Cambridge Spark - Data Science Courses /

March 22 2019 /

11 minute read

Introduction

I'm a teaching assistant for several MSc courses, covering natural language processing, natural language understanding, information retrieval and Python programming. Students on these courses, as part of their coursework, often have to produce visualisations of data. Usually, for these types of questions, the format of the visualisation is made clear.

For more open-ended tasks where students are free to follow their own processes, however, I find that students often make visualisation choices which impede the reader's ability to quickly reach the conclusion they are trying to illustrate. This is usually due to one, or more, of several reasons.

In this blog post, I'll first lay out what sort of questions you need to ask yourself before you start plotting. These questions are all based on understanding what data you have and what you want to achieve. Then, I'll give examples of how you could proceed, in a variety of simple situations, and produce plots that show what you want.

The focus will be on the intended purpose of your plots and the kind of data you have, though I'll also point out some things you want to consider such as other distinctions in your data that you want to illustrate, as well as general tips for aiding the reader in accessing and understanding your plots.

Requirements

Python 3
pandas
seaborn 0.9

What's the purpose of the visualisation?

Do you want to...
- show the relationship between variables?
- illustrate individual distributions of variables?

Student don't always pick the best visualisation for the aspect of the data they want to represent and don't know that their choice of visualisation is highly dependent upon their aims. Do they want to show the relationship between two (or more) variables? Or the distributions of one or more variables? Should the data be aggregated in some way first?

But even before this question can be addressed, students also aren't fully aware of what kind of data they are working with. This is crucial because it helps determine what visualisations are suitable - choosing the wrong one can be jarring when viewed by someone who is better able to make these distinctions.

What kind of variables do you have?

For each variable...
- Is it continuous?
- Or is it categorical?

Most data falls into one of two categories: continuous or categorical.
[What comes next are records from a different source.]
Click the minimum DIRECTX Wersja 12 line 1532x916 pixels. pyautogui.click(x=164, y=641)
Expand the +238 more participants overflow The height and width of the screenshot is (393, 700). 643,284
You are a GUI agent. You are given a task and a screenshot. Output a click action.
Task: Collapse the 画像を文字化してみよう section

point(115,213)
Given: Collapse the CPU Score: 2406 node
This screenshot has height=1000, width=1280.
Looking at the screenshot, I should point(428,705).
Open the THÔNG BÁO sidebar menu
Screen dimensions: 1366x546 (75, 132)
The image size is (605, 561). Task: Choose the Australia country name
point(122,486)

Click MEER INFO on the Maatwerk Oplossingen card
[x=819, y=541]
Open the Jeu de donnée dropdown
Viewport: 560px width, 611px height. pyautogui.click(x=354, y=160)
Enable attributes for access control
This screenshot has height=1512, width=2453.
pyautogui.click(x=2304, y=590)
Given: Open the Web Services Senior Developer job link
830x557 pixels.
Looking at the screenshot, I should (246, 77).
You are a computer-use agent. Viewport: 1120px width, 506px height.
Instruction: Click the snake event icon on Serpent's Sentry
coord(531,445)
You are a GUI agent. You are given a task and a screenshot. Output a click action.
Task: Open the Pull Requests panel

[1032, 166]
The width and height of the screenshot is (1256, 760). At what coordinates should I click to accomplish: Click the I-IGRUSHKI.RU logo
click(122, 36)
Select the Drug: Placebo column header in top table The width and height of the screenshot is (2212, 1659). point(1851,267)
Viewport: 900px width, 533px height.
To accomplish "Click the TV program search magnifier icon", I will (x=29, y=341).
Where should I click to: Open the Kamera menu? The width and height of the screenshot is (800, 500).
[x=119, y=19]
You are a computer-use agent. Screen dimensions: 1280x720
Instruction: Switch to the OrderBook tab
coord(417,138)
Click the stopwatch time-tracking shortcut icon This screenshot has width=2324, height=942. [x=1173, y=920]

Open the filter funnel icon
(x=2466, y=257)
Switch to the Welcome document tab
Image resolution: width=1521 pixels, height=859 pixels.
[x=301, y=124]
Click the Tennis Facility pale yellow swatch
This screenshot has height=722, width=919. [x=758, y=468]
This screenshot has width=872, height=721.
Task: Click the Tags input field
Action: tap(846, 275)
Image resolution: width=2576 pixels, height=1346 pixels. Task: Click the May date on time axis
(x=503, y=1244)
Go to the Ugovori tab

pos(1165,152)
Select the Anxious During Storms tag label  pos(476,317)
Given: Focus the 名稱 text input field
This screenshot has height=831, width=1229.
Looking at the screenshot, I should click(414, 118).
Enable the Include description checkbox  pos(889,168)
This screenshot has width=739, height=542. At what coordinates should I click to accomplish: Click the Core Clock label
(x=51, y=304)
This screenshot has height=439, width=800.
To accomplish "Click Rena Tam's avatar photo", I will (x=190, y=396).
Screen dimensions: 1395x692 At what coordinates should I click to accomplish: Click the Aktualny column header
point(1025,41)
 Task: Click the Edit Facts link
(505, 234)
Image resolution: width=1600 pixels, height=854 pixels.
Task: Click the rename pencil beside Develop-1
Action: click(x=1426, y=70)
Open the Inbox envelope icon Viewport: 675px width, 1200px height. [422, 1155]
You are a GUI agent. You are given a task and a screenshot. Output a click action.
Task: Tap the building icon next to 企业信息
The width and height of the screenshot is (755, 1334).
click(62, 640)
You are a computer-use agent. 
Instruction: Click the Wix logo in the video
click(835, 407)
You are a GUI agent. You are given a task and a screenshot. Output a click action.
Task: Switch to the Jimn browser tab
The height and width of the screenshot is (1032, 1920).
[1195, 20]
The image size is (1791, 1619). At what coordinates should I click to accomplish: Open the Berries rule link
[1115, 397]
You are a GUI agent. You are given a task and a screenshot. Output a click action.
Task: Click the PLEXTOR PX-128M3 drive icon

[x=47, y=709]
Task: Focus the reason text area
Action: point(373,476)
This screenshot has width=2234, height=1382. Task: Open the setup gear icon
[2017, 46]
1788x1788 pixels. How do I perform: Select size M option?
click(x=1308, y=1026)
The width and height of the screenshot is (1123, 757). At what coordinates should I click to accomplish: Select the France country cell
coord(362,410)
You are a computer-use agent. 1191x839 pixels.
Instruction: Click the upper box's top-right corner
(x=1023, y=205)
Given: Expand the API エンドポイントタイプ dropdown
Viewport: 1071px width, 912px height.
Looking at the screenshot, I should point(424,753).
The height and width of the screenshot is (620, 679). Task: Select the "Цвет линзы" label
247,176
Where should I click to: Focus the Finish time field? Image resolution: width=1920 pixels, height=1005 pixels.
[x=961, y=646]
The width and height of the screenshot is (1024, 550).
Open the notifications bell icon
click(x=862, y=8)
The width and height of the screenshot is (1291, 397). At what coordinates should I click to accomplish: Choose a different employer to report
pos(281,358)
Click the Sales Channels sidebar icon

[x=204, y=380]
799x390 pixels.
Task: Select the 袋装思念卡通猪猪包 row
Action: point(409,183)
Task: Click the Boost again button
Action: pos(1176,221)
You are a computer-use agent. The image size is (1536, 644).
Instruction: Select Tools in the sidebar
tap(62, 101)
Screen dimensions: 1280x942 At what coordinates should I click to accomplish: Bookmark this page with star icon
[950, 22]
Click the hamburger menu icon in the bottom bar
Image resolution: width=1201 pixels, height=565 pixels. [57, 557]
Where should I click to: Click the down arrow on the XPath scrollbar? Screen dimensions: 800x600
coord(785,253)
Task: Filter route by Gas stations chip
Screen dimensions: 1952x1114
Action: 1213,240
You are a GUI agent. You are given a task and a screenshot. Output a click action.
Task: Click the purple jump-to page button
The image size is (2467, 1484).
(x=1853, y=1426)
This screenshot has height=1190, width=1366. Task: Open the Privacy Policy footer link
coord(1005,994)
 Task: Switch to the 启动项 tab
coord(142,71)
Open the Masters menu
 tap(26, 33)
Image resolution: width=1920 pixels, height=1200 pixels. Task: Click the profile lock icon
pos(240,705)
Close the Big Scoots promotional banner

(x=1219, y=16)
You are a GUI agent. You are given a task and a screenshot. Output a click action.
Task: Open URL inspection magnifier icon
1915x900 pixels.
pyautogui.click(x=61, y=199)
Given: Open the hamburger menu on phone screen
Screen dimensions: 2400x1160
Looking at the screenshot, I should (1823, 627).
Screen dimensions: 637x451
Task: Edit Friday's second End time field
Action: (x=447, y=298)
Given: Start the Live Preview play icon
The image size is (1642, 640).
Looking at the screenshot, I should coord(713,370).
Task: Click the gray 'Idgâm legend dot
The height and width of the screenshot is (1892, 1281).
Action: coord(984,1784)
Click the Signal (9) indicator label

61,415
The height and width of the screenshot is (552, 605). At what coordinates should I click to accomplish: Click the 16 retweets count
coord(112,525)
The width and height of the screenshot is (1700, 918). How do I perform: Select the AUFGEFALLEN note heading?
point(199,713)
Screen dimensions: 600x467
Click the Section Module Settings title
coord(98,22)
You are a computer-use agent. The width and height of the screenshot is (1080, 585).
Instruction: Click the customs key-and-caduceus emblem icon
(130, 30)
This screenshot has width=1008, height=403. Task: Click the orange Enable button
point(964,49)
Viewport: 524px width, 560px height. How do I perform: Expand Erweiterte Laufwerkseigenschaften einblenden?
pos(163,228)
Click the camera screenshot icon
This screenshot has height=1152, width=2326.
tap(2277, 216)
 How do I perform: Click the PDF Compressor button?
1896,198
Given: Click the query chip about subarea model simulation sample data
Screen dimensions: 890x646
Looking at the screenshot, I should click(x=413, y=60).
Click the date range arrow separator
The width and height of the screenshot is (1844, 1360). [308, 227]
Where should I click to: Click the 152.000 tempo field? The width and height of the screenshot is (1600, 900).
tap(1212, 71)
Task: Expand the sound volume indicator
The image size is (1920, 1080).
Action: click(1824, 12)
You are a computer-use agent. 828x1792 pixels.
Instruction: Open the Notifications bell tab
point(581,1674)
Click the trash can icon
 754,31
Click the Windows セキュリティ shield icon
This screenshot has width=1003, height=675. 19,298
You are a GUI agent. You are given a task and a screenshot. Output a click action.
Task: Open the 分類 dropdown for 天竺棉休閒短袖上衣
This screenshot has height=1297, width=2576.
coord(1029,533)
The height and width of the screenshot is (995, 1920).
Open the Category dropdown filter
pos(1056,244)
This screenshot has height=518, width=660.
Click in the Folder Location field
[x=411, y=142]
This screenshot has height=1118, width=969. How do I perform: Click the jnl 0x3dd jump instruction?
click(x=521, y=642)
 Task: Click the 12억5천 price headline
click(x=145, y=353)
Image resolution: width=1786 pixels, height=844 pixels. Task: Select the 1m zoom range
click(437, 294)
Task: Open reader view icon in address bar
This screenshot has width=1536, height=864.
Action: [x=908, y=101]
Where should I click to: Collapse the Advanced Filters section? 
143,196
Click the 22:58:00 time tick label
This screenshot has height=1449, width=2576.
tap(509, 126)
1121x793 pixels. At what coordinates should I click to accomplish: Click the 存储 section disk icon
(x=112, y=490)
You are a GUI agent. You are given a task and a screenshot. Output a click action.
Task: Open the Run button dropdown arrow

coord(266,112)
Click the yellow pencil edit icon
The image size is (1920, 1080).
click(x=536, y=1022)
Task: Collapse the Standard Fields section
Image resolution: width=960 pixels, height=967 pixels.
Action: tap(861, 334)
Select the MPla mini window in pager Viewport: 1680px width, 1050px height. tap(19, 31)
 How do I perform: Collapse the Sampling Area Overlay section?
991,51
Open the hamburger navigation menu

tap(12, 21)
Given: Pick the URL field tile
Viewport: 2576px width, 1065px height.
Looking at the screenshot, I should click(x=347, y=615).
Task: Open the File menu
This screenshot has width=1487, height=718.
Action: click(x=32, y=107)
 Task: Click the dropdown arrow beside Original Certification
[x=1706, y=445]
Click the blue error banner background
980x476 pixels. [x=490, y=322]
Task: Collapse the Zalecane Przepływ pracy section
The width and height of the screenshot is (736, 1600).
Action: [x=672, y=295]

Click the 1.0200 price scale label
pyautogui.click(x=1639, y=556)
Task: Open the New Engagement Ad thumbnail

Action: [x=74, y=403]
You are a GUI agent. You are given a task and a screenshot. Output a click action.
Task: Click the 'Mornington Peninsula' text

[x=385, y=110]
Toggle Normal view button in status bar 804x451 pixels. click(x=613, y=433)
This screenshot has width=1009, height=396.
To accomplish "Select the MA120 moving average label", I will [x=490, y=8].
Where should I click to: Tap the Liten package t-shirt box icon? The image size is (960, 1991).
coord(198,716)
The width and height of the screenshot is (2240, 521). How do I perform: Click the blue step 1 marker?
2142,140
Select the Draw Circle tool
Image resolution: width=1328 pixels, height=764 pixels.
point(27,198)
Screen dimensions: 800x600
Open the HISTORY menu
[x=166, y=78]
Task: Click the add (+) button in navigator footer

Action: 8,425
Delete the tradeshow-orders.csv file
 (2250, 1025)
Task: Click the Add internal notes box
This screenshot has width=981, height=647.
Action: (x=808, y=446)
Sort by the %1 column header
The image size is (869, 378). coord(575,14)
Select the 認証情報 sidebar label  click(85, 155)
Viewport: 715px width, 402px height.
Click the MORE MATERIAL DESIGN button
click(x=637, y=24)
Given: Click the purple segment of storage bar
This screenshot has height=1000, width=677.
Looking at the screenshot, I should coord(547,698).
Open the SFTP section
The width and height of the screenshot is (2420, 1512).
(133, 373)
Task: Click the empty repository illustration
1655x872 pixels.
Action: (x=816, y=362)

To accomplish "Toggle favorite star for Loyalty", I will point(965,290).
The distinction between the two can be difficult to make. This distinction isn't usually explicitly pointed out to students - they're expected to know it beforehand. And even when it is, the different kinds of visualisations that are suited to combinations of the two are rarely taught.

Continuous data

Continuous data will consist of variables which are real numbers. They can have any value from an infinitely uncountable selection. These will generally be floats or integers and will have the expected numerical properties associated with the real numbers. Such data can be sensibly ordered from smallest to largest and can undergo basic arithmetic operations. In practice, continuous data will likely be a measurement of something: weight, height, time spans, density, age, volume, distance, speed and so on. It is sensible to think about adding two weights to each other, or subtracting one height from another, or calculating the mean of multiple ages.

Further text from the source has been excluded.